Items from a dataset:
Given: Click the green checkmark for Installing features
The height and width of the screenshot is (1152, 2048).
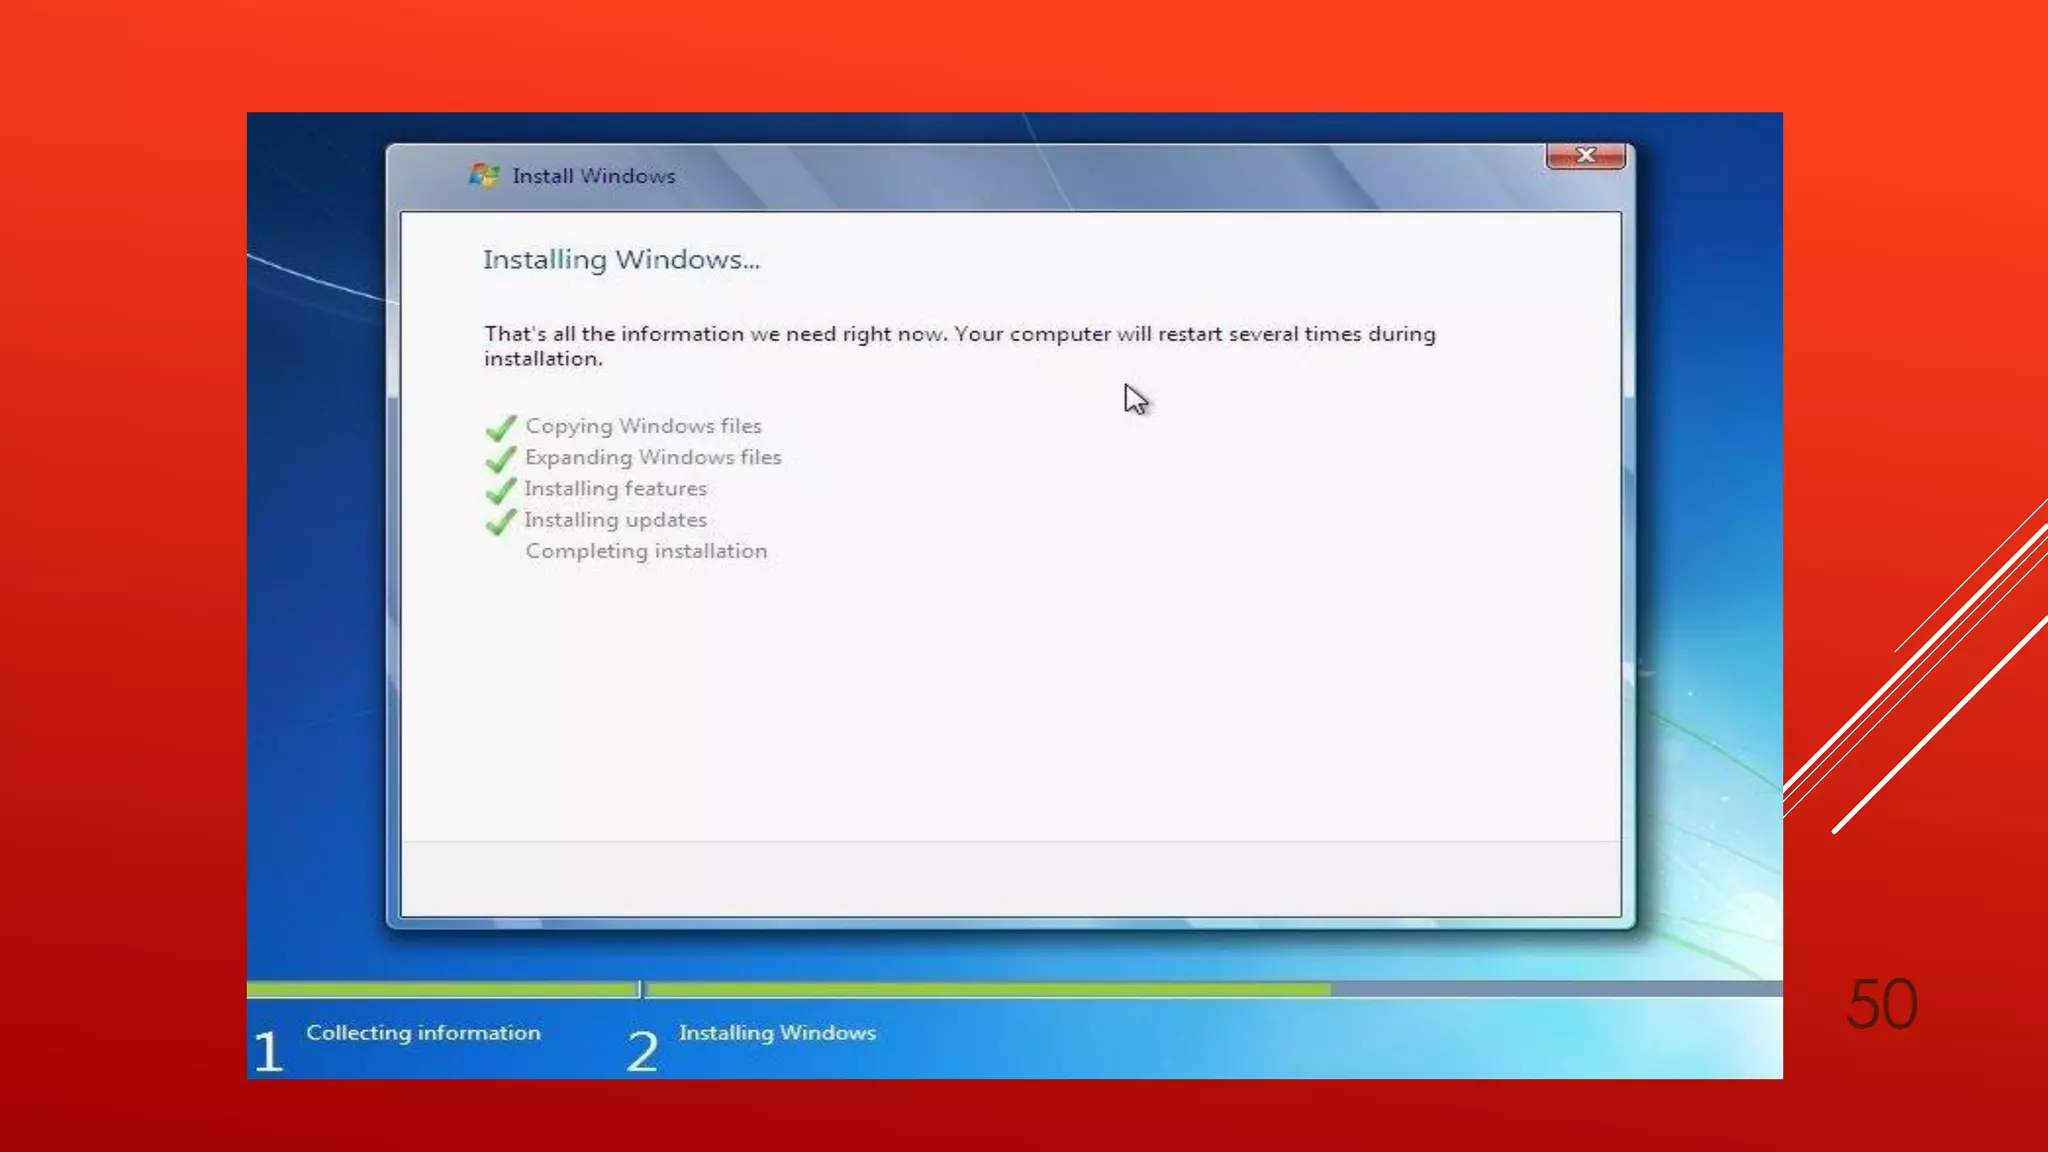Looking at the screenshot, I should click(x=501, y=490).
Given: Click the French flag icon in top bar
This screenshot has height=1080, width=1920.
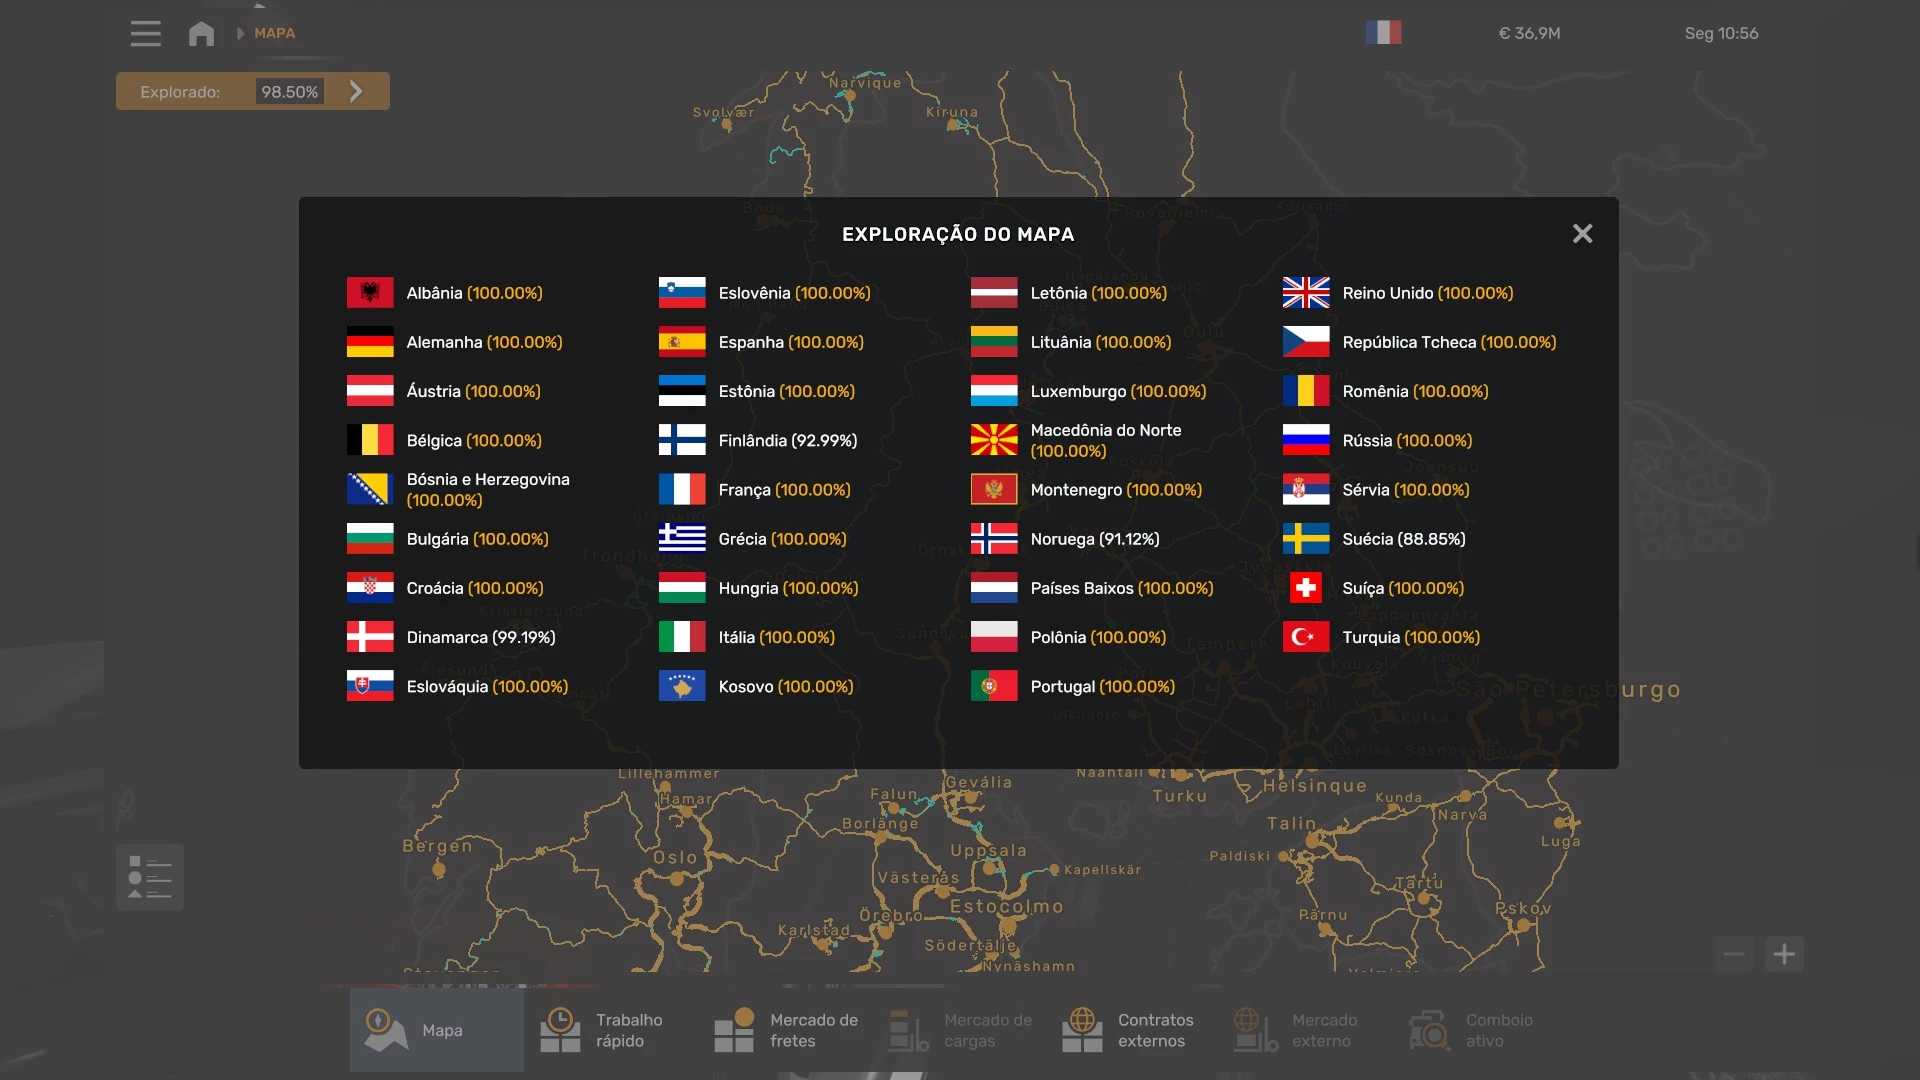Looking at the screenshot, I should pyautogui.click(x=1383, y=33).
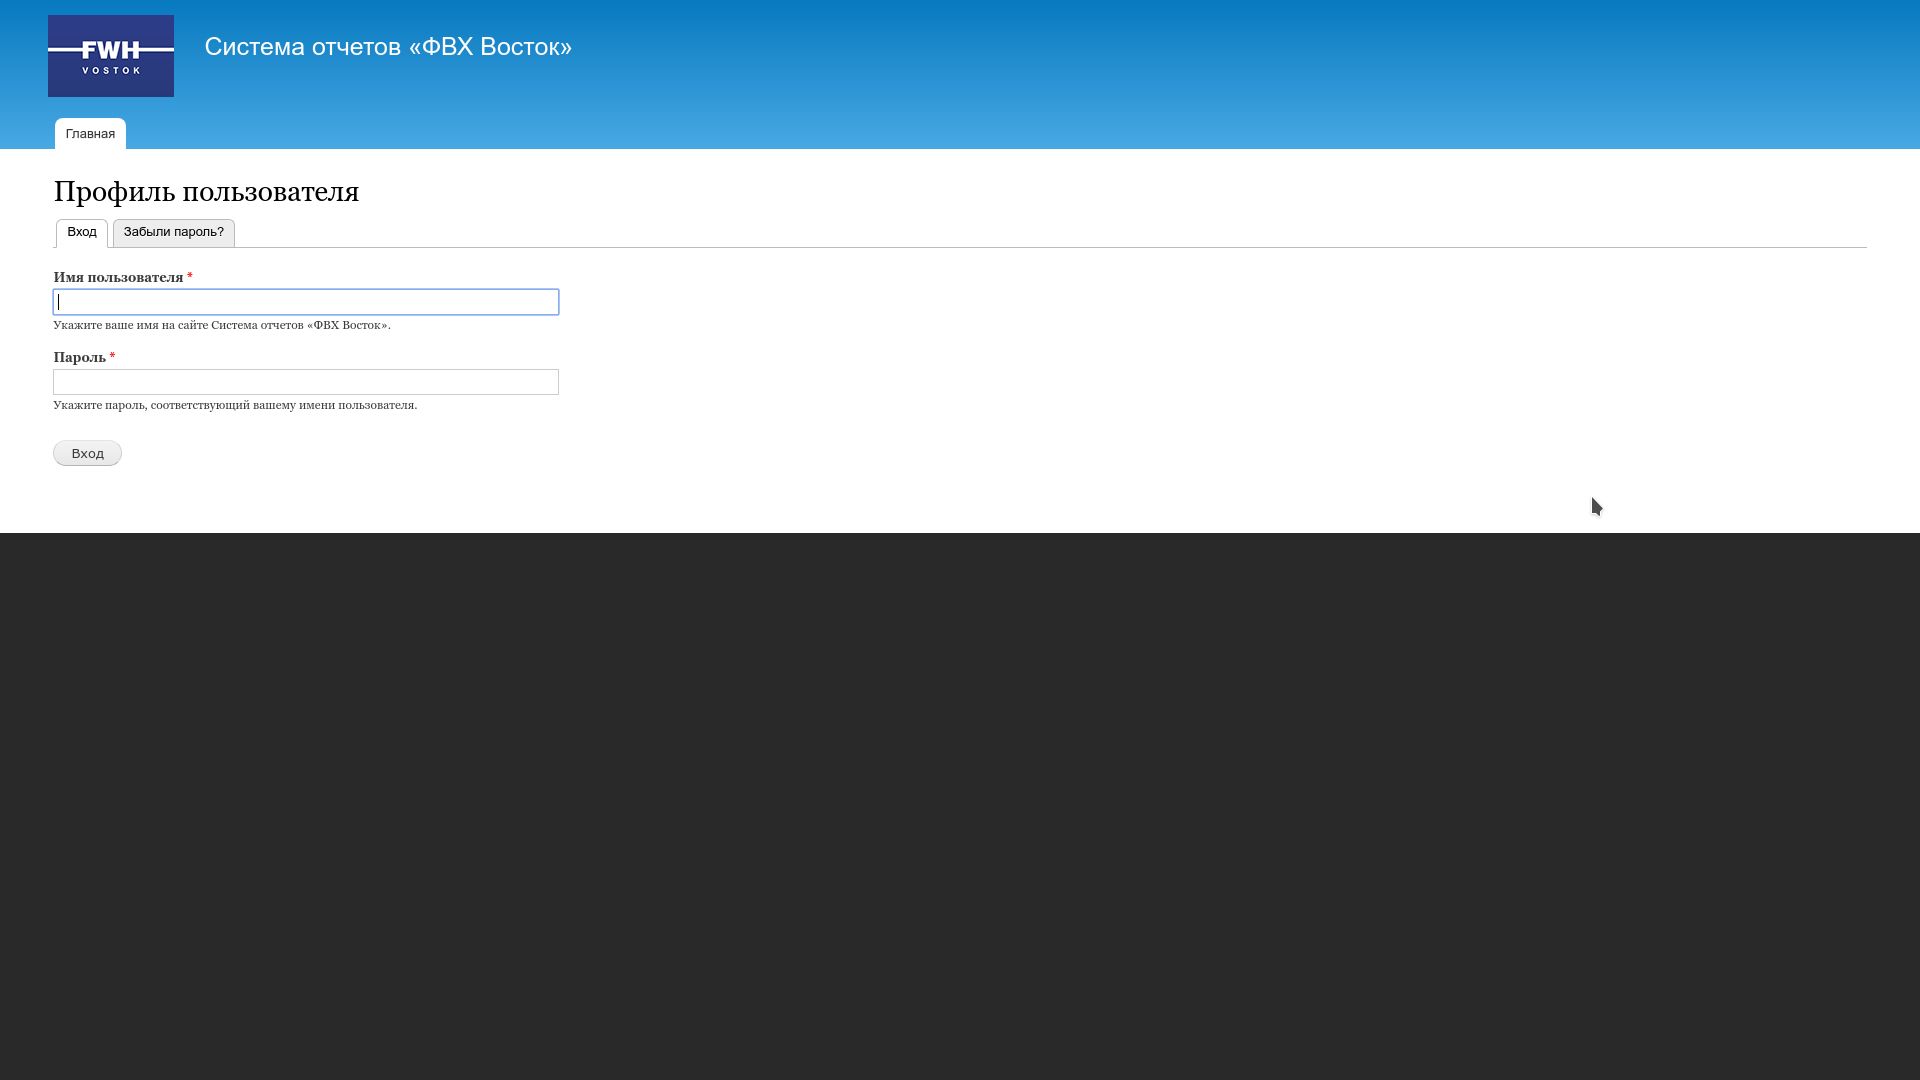Click the red asterisk beside Пароль

(112, 357)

Problem statement — Copy out the entries exactly. No pictures.

Task output —
Given: Click the green checkmark for Installing features
The height and width of the screenshot is (1152, 2048).
Looking at the screenshot, I should click(x=501, y=490).
Given: Click the French flag icon in top bar
This screenshot has height=1080, width=1920.
Looking at the screenshot, I should pyautogui.click(x=1383, y=33).
Click the red asterisk beside Пароль

(112, 357)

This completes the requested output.